**PASSAGE SHOWN:**
==================================================

Only the Orthodox, to my knowledge, honor and venerate St. John to the extent we do. Even the Catholics, who hold much of the same Tradition as we do, do not honor him with such extensive hymnody as we. During Great Vespers and Matins on his feast day, we sing an amazing amount of hymns in his honor. Not only this, but we also have this strange custom of fasting on the feast day of his beheading – even if it is a Sunday. He’s prominently featured on every iconostas just to the right of the icon of the Christ. The Orthodox Church remembers Saint John the Forerunner on no less than six separate feast days. http://www.orthodoxwiki.org/John_the_Forerunner

At each Divine Liturgy, we commemorate St. John the Baptist during the Proskomedia where we prepare the bread for communion. He is commemorated immediately after the Theotokos as the first of the nine ranks of saintly commemoration. He’s commemorated during Vespers:  “O God, save Thy people, and bless Thine inheritance… through the intercessions of our all-immaculate Lady, the Theotokos and Ever-virgin Mary… of the honorable, glorious Prophet, Forerunner and Baptist John…” He is frequently honored during the dismissals at  the end liturgies:  “May Christ our true God; through the prayers of His Most Pure Mother, the Theotokos and Ever-virgin Mary… by the supplications of the venerable, glorious Prophet, Forerunner and Baptist, John…; have mercy on us and save us, for He is a merciful God and lovest mankind.”

SO…

I had to ask the question today, “what is it about St. John, the Baptist and Forerunner, and about our Orthodox theology that has moved us to commemorate him so extensively?” I am by no means a learned scholar nor theologian, but in trying to answer that question, I turned back to the Troparion and Kontakion written for him:

Troparion of St. John the Baptist, Tone 2

The memory of the righteous is celebrated with hymns of praise, /
but the Lord’s testimony is sufficient for thee, O Forerunner; /
for thou hast proved to be even more venerable than the prophets /
since thou wast granted to baptize in the running waters Him Whom they proclaimed. /
Wherefore, having contested for the truth, /
thou didst rejoice to announce the good tidings even to those in Hades; /
that God hath appeared in the flesh, //
taking away the sin of the world and granting us great mercy.

Kontakion of St. John the Baptist, Tone 5

The glorious beheading of the Forerunner /
was part of God’s dispensation, /
that the coming of the Savior might also be preached to those in hades. /
Lament then, Herodias, that thou hast demanded a wicked murder, /
for thou didst love neither the law of God nor eternal life, //
but one false and fleeting.

Within these two hymns are the simplest and most direct references as to what it is about the Baptist that draws us Orthodox to him:  He was deemed worthy to baptize the Christ, and he preached the Good News of the coming of the Savior to those in Hades. What then, is it about these two actions that have moved us to think of the Forerunner so dearly?

St. John, Baptist and Forerunner, is considered the last of the Old Testament prophets because he was killed before the Resurrection and Christ’s descent into Hades. He’s considered the second Christian because, after the Virgin, he was the first to acknowledge Jesus as the Christ by leaping in Elizabeth’s womb.

==================================================

**STORED DATA:**
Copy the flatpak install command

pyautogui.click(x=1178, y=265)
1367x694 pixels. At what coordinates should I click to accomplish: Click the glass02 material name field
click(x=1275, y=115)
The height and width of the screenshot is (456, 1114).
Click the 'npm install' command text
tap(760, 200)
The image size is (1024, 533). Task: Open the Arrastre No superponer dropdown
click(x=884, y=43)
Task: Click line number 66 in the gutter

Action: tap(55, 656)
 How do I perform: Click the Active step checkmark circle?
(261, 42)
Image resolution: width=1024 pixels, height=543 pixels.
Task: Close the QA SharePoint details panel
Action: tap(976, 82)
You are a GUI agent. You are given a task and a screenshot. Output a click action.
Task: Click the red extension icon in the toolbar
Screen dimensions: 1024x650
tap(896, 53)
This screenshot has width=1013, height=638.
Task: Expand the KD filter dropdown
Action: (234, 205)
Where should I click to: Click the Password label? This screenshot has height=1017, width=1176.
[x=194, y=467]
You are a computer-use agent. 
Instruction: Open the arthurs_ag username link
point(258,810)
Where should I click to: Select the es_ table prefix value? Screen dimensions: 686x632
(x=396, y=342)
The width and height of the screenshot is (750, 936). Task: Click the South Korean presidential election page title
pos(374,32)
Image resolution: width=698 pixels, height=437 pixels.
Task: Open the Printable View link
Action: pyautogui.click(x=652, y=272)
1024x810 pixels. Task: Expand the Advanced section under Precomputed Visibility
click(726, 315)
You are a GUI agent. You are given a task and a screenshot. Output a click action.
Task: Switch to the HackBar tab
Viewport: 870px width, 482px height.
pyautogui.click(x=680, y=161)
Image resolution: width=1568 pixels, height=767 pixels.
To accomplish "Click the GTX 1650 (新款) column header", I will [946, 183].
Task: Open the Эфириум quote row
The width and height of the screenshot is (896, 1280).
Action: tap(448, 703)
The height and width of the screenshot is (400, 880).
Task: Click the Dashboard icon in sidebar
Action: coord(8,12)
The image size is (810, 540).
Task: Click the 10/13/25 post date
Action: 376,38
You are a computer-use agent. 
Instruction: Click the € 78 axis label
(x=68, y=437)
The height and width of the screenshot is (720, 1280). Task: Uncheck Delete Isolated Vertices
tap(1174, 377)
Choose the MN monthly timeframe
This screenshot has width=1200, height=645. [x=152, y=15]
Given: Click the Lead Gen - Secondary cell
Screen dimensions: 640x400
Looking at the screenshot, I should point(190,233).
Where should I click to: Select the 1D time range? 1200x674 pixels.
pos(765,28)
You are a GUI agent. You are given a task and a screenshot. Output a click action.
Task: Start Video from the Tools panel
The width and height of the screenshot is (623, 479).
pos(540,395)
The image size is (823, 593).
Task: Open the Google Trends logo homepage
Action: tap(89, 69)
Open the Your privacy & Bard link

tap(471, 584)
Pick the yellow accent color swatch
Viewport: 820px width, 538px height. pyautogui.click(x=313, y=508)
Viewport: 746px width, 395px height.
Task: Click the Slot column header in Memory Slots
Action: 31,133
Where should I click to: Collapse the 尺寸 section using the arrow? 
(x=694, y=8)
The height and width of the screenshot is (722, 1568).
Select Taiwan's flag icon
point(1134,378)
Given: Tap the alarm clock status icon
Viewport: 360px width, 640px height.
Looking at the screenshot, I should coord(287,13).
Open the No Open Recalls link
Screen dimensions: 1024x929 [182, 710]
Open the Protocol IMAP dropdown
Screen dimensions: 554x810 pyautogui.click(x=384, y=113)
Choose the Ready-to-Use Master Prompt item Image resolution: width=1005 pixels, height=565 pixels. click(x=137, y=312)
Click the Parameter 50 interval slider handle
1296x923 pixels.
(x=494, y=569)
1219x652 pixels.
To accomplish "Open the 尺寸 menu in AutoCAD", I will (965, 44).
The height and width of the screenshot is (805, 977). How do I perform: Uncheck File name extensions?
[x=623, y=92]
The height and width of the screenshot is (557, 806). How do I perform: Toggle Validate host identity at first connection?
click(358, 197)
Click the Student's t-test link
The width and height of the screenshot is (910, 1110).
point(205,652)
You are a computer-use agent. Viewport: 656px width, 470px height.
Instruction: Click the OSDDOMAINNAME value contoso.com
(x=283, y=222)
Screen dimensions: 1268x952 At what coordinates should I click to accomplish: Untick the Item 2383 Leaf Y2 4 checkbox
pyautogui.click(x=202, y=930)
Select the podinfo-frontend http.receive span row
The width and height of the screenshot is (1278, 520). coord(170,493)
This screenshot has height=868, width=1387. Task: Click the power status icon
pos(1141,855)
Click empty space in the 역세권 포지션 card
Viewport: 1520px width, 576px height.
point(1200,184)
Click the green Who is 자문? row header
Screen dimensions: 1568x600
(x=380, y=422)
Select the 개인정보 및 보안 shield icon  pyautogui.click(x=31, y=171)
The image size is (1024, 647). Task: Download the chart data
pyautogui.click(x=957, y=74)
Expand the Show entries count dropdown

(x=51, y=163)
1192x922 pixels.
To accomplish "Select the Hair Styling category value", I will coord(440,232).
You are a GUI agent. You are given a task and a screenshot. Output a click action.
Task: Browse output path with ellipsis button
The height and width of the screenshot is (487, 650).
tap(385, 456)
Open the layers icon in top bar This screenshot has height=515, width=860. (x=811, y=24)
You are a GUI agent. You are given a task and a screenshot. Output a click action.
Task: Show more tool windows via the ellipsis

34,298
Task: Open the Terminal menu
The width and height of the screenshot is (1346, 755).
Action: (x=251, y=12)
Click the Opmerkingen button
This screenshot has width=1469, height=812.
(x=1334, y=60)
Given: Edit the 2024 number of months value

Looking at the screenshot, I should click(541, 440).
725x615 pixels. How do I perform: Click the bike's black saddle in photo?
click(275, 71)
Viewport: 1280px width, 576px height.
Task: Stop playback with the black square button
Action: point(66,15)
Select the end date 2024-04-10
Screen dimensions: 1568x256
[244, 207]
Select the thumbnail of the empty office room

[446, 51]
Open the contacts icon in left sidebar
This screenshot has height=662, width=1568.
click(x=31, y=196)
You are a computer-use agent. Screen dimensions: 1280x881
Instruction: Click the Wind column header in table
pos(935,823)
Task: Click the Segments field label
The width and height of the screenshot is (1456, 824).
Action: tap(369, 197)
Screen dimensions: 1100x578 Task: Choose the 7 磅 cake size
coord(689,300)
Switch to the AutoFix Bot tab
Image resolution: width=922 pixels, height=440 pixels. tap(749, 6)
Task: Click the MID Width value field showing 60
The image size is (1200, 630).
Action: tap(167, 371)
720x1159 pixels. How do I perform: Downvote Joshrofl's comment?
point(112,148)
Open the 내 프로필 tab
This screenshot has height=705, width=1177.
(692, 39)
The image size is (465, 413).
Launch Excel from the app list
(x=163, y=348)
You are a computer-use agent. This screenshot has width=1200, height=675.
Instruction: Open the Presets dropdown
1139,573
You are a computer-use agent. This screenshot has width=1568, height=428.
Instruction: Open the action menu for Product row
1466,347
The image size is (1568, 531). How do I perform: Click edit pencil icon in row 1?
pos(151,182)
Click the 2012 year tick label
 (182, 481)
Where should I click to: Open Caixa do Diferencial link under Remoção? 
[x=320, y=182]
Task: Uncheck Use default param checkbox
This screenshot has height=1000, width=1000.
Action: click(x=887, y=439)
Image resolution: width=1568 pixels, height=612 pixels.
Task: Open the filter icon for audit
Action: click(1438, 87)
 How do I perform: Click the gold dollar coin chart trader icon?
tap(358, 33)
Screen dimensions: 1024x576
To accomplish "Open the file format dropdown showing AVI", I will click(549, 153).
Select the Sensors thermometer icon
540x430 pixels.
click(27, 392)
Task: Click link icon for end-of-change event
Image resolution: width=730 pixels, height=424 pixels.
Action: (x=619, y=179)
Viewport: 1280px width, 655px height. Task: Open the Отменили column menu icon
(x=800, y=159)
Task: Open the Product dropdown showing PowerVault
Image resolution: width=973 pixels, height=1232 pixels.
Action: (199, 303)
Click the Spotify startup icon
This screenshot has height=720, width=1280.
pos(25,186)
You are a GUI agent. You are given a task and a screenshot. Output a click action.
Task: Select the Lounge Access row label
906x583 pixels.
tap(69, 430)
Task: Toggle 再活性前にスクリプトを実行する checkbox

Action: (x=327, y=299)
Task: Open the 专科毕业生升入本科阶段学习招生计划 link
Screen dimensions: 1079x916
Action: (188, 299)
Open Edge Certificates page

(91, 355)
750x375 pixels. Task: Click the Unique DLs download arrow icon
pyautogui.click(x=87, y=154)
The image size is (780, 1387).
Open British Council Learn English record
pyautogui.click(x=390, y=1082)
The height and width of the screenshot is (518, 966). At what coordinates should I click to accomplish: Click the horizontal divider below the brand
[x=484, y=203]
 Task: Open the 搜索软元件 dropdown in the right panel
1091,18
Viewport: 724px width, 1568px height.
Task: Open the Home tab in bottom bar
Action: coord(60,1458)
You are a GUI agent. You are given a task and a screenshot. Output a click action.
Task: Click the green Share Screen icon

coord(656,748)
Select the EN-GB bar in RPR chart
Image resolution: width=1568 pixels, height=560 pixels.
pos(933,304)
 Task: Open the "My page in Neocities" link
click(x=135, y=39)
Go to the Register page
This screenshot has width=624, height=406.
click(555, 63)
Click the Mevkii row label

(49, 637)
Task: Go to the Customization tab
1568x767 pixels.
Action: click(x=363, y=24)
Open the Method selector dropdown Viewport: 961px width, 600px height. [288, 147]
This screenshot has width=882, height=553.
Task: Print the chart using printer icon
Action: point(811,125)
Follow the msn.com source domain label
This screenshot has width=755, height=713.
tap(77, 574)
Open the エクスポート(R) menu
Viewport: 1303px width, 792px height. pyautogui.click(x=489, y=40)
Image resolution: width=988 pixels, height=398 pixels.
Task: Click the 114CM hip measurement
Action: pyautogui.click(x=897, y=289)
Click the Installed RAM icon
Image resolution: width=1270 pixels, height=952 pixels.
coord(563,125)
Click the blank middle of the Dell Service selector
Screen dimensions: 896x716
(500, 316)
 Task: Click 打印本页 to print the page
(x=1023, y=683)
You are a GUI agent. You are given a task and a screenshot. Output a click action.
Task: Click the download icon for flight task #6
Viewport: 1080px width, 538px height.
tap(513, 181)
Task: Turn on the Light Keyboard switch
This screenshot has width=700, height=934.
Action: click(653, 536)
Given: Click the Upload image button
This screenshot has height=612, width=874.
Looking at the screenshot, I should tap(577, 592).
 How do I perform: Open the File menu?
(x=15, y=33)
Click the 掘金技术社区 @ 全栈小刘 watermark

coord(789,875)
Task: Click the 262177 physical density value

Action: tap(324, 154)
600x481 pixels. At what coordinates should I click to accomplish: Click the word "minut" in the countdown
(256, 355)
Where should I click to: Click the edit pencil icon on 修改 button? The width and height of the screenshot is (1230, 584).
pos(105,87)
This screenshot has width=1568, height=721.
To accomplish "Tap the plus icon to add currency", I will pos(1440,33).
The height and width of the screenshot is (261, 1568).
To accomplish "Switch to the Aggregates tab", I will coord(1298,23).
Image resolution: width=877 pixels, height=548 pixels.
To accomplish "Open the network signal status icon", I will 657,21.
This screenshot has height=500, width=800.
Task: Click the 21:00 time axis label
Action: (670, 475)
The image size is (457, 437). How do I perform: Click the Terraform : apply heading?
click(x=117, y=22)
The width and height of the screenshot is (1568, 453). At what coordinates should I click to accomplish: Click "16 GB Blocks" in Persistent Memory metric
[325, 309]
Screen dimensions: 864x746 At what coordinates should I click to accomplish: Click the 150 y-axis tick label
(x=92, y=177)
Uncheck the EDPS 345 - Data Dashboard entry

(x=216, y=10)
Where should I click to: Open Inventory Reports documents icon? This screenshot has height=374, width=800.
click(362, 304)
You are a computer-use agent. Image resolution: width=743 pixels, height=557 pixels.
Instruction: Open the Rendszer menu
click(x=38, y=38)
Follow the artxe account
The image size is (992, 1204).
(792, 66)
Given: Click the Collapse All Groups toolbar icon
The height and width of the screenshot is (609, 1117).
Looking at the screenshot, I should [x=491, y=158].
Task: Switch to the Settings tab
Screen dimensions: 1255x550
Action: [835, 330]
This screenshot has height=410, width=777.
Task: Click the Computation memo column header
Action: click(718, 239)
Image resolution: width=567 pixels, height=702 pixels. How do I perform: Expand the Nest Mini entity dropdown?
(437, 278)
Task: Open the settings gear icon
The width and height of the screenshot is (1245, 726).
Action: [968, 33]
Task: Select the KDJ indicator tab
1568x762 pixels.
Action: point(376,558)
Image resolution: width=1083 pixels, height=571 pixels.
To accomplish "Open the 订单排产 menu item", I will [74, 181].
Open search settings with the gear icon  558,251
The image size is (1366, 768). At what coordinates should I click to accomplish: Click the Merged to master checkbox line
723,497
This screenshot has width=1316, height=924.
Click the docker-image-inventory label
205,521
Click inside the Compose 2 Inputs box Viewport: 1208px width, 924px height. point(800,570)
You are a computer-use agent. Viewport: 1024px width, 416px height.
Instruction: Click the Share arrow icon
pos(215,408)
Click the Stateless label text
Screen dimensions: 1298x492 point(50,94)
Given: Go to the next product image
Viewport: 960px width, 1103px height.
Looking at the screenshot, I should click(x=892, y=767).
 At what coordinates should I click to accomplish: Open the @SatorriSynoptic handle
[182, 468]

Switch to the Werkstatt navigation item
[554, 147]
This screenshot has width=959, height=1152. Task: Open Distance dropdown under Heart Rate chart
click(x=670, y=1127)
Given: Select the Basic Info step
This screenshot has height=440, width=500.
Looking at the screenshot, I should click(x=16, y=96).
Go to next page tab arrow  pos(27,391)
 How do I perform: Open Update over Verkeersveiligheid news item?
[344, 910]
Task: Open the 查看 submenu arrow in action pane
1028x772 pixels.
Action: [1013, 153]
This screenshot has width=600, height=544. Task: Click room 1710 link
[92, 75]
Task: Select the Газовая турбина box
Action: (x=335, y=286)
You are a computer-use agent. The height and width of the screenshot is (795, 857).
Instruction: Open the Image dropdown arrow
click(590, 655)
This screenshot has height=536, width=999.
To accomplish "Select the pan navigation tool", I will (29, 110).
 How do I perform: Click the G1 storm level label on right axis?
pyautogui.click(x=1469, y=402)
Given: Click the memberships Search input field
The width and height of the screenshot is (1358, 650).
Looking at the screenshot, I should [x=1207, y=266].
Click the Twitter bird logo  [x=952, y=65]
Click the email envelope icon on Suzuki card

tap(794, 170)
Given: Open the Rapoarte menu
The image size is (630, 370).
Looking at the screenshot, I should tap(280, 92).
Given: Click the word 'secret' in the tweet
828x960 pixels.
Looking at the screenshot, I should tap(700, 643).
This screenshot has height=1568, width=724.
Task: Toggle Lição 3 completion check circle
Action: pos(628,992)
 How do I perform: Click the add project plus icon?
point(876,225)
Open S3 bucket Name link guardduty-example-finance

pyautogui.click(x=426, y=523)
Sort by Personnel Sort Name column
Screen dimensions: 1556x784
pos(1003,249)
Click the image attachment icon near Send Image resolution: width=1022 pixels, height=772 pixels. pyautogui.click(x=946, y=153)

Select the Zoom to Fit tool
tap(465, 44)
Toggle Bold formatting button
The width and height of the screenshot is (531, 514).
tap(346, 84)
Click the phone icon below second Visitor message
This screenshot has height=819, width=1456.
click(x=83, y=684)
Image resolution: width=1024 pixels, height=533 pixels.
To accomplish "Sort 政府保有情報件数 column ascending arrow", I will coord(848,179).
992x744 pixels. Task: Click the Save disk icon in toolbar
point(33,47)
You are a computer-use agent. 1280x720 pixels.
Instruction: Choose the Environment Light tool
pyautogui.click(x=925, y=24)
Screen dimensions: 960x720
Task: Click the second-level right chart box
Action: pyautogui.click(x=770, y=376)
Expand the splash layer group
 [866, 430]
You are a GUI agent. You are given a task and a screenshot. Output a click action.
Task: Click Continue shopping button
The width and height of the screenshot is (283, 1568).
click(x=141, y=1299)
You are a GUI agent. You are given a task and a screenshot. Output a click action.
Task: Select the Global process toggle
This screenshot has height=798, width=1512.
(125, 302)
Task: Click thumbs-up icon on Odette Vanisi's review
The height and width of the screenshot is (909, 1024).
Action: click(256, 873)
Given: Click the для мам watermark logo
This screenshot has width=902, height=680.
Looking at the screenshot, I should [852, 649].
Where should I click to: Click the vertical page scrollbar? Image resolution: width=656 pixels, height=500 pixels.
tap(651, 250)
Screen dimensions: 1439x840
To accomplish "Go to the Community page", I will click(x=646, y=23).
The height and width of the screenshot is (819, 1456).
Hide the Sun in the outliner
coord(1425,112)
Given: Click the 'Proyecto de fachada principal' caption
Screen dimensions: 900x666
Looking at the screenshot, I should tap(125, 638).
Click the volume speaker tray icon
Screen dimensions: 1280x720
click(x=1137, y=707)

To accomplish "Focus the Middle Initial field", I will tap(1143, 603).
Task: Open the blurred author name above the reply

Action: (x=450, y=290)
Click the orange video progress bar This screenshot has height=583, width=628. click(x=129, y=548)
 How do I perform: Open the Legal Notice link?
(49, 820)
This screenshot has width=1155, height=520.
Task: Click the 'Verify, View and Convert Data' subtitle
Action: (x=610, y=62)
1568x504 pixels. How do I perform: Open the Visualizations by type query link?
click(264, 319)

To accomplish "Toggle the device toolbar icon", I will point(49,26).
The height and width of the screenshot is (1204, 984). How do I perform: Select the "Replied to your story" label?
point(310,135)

==================================================

**SET OF TASKS:**
a) Write out the stretch of the passage on St. John the Baptist from "Within these two" through "in Elizabeth’s womb.".
b) According to the passage on St. John the Baptist, on how many separate feast days does the Orthodox Church remember him?
c) In the paragraph of the passage on St. John the Baptist that begins "At each Divine Liturgy," list each point in the services where he is said to be commemorated or honored.
The listing has no part in this work.

**SET OF ANSWERS:**
a)
Within these two hymns are the simplest and most direct references as to what it is about the Baptist that draws us Orthodox to him:  He was deemed worthy to baptize the Christ, and he preached the Good News of the coming of the Savior to those in Hades. What then, is it about these two actions that have moved us to think of the Forerunner so dearly?

St. John, Baptist and Forerunner, is considered the last of the Old Testament prophets because he was killed before the Resurrection and Christ’s descent into Hades. He’s considered the second Christian because, after the Virgin, he was the first to acknowledge Jesus as the Christ by leaping in Elizabeth’s womb.

b) On no less than six separate feast days.

c)
- The Proskomedia at each Divine Liturgy, where the bread for communion is prepared
- Vespers
- The dismissals at the end of liturgies